U.S.-bound cargoes are backed up for almost 9 miles at some border crossings, strangling shipments of the tractor units that power 18-wheelers, said Miguel Elizalde, head of the Association of Heavy Vehicle Producers. Mexico is the world’s top exporter of semi-trucks and the fourth-biggest source of cargo vehicles, according to the association’s data.

“This affects the industry as a whole,” Elizalde said. The group is calling on officials on “both sides of the border to find a quick solution and to have commercial flows re-established to normal as soon as possible across the entire border and for all states that share a border with Texas.”



Mexican truckers began blockading a key border bridge on April 11 after Abbott ordered state troopers to begin checking northbound vehicles for safety defects, a move that caused massive delays. Since state troopers began the checks last week, about 25% of inspected vehicles have been deemed unsafe and removed from service, according to the governor.

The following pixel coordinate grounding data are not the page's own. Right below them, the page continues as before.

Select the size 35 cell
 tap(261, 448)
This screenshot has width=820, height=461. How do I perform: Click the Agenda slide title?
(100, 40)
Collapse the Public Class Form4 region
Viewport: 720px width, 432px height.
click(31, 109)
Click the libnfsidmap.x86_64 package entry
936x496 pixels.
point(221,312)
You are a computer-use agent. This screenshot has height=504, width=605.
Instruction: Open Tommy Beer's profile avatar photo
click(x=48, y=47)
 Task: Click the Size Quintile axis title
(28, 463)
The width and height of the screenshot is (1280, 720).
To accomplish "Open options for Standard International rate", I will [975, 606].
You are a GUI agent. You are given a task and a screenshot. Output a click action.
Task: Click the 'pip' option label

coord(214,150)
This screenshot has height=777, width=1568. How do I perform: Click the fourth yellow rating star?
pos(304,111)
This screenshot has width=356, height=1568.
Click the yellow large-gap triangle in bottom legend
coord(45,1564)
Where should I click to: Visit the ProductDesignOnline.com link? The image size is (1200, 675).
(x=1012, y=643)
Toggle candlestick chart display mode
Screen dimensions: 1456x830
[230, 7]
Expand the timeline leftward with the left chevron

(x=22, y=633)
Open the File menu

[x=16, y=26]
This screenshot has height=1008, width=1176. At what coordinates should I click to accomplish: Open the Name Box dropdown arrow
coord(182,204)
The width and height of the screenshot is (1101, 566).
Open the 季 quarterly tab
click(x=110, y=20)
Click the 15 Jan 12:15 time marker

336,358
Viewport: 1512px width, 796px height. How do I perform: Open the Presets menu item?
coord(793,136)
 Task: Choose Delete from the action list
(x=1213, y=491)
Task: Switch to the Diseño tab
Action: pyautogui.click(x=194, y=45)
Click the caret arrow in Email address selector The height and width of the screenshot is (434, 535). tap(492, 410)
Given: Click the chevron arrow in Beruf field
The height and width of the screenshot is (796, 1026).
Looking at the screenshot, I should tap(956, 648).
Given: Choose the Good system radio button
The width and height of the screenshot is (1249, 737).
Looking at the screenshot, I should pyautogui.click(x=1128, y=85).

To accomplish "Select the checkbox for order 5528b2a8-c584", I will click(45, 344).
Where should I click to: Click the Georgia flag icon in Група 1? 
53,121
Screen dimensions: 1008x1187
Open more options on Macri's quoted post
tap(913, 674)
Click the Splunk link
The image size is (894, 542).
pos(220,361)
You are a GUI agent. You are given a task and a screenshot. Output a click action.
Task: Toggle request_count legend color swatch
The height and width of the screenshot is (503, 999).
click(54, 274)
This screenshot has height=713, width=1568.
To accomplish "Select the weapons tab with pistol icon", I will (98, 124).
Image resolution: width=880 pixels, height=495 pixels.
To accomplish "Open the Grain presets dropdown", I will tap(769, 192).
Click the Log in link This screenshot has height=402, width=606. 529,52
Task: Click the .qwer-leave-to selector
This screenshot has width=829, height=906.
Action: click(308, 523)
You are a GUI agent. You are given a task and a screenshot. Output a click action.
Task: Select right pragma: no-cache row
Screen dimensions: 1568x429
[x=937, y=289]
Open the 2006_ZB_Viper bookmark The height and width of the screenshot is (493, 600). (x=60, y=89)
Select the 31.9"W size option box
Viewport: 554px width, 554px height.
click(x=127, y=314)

Truckers ended their blockade at the Pharr-Reynosa International Bridge and are switching to other crossing sites and commercial traffic has resumed over the bridge, a U.S. Customs and Border Protection spokesman said on April 14. The blockade was called off after an organized criminal gang set fire to some of the trucks and then engaged in a gun battle with responding police officers, local media reported. Trucking groups have since shifted their attention to other crossing points, where overflow traffic from the initial protest already had created miles-long queues of vegetable, fruit, electronics and auto-parts cargoes, the reports said.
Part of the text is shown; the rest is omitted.